Section Two of the bill would add Revenue and Taxation Code Section 17276.23 under the Personal Income Tax Law to allow, for tax years beginning on or after January 1, 2023, a net operating loss or carryover of net operating loss for which a deduction was disallowed will instead be a net operating loss carryback to each of the preceding taxable years.
Under this new law, a “qualified taxpayer” means a taxpayer that owned or operated a business in California during any portion of the years in which a deduction was disallowed and that completed a substantial sale of fixed assets or other property held or used in the regular course of their trade or business, including the sale of ownership interests in a legal entity, during the taxable year beginning on or after January 1, 2020, but before January 1, 2023. There would be a separate rule in the case of a pass-thru entity.

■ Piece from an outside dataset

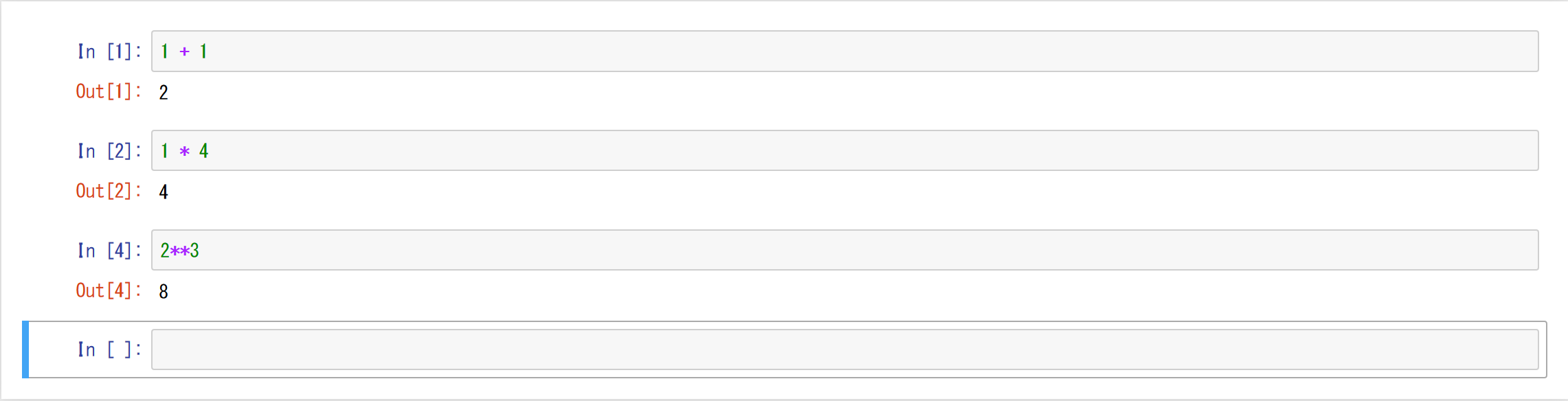1568x401 pixels.
Task: Click the number 3 in the 2**3 code
Action: pyautogui.click(x=195, y=251)
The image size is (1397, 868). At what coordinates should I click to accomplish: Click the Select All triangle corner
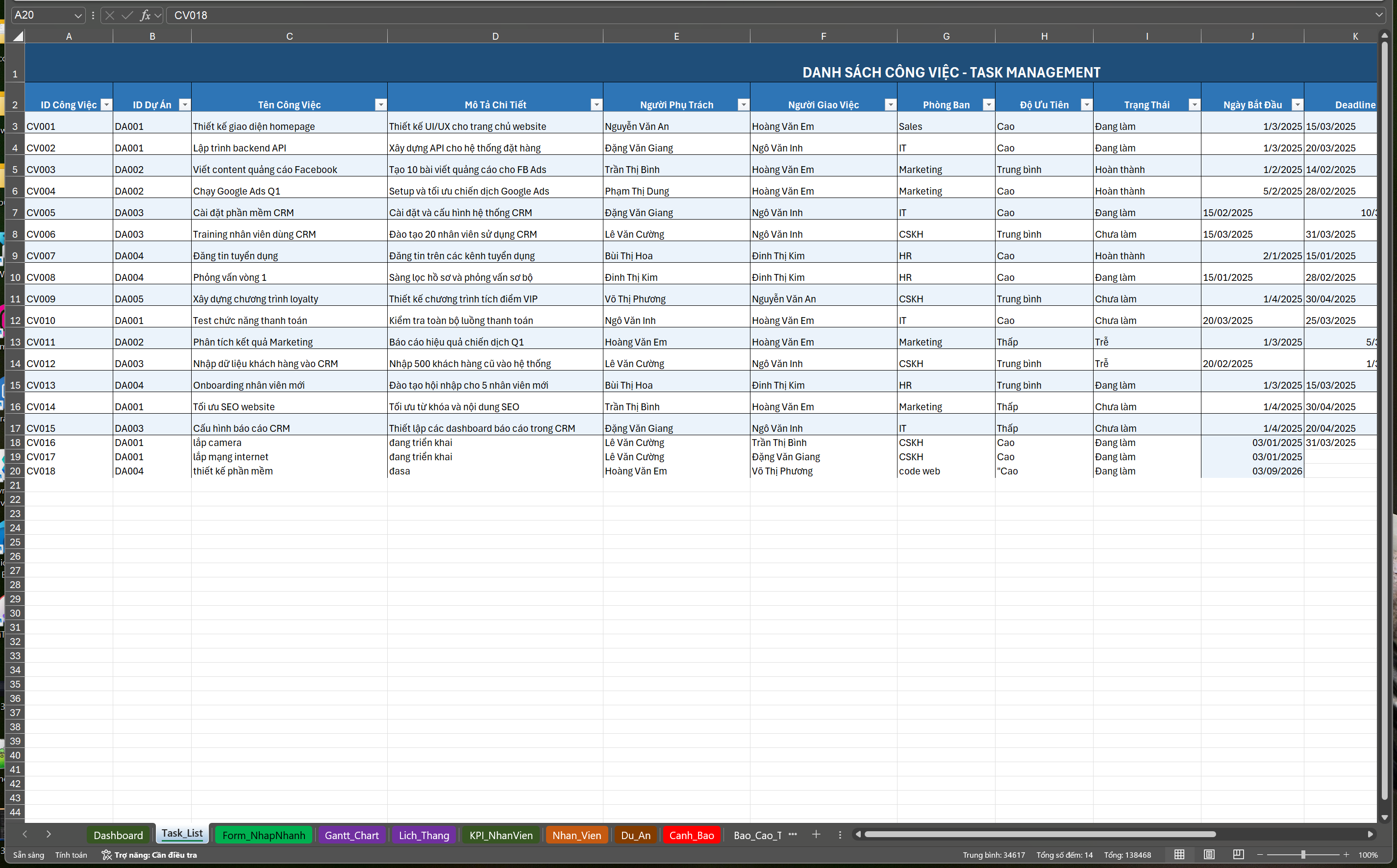pyautogui.click(x=18, y=36)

The term “substantial sale” would mean one or more sales in which the total amount realized exceeds 5 percent of the taxpayer’s gross receipts for the taxable year. For purposes of complying with Revenue and Taxation Code Section 41, the Legislature would find and declare of this new law is to resolve a misalignment of expenses and income that cannot be remedied by an extension of the carryover term of net operating losses suspended. Finally, this section would remain in effect until December 1, 2025.

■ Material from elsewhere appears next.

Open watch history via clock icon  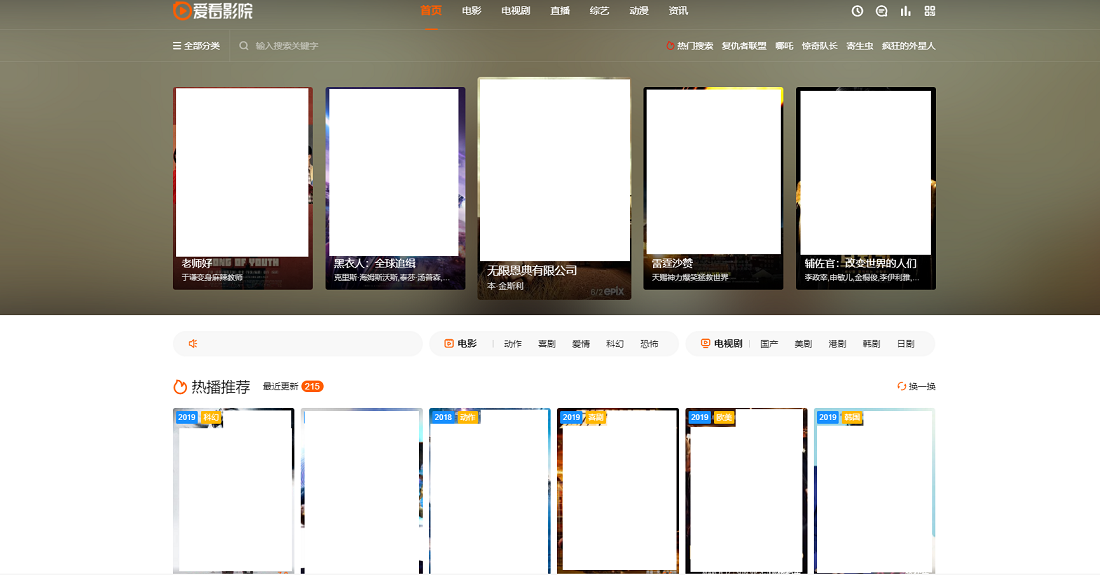(857, 11)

Section Three of the bill would add Revenue and Taxation Code Section 24416.24 under the Corporation Tax Law to provide the same provisions set forth above under the Personal Income Tax Law.
Section Four of the bill would make a legislative finding and declaration that these provisions of new law would serve the public purpose of securing the financial condition of businesses that were economically harmed by the COVID-19 pandemic, and do not constitute a gift of public funds within the meaning of Section 6 of Article XVI of the California Constitution.